# PROVIDED DATA:

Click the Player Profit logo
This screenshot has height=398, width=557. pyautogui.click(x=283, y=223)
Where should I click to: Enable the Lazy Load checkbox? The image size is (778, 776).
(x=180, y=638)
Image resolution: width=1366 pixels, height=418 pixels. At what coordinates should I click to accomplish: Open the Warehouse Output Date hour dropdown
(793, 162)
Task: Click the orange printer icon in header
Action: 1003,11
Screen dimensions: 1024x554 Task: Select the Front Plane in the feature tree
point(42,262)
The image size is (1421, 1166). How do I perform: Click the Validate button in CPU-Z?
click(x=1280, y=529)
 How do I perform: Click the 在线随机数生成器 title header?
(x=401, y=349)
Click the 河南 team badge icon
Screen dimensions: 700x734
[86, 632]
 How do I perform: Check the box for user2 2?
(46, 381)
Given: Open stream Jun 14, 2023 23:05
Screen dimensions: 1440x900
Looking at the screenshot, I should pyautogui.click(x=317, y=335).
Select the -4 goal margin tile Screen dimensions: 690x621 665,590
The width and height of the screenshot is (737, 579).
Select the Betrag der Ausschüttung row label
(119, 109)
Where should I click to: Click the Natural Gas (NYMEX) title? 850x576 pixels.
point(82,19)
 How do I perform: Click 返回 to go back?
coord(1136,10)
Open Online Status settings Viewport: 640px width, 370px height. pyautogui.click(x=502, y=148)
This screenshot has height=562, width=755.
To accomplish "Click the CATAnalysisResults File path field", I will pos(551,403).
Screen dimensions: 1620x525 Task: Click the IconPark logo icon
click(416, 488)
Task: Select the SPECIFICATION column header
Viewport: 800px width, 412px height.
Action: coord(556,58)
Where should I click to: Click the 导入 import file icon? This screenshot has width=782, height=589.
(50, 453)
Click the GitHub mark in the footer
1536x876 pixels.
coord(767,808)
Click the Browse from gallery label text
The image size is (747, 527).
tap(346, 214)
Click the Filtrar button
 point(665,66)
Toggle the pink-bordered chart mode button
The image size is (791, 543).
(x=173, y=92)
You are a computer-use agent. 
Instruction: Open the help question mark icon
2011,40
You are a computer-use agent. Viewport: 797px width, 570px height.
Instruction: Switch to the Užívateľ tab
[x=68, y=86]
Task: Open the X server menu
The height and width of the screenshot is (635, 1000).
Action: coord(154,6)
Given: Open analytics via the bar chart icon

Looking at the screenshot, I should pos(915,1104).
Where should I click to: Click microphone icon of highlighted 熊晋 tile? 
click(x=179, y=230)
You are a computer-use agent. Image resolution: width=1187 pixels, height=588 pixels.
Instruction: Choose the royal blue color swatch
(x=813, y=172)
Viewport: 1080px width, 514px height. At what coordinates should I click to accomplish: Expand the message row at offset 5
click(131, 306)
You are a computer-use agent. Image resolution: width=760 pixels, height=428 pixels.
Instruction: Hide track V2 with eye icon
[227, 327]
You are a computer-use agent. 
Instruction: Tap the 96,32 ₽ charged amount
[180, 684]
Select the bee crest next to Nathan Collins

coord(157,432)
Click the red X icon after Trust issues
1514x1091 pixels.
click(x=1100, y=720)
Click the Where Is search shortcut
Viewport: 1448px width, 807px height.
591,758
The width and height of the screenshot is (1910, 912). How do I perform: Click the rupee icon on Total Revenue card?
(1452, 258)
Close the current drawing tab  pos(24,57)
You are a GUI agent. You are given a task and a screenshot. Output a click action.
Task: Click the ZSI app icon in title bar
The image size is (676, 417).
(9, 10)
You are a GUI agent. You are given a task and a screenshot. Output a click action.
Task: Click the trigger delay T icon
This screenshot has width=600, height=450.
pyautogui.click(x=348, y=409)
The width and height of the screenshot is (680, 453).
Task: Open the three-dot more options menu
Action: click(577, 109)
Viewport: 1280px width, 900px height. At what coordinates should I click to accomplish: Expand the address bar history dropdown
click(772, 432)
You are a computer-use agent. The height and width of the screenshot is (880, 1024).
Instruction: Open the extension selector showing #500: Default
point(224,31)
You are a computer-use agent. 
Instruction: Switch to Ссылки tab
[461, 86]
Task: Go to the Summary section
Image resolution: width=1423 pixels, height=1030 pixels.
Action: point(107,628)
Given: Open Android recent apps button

# INSTRUCTIONS FOR THE TASK:
Every line from the one containing "Instruction: Switch to Ссылки tab" to the final line of the listing above should be set down exactly, with nothing added.

# FINAL ANSWER:
Instruction: Switch to Ссылки tab
[461, 86]
Task: Go to the Summary section
Image resolution: width=1423 pixels, height=1030 pixels.
Action: point(107,628)
Given: Open Android recent apps button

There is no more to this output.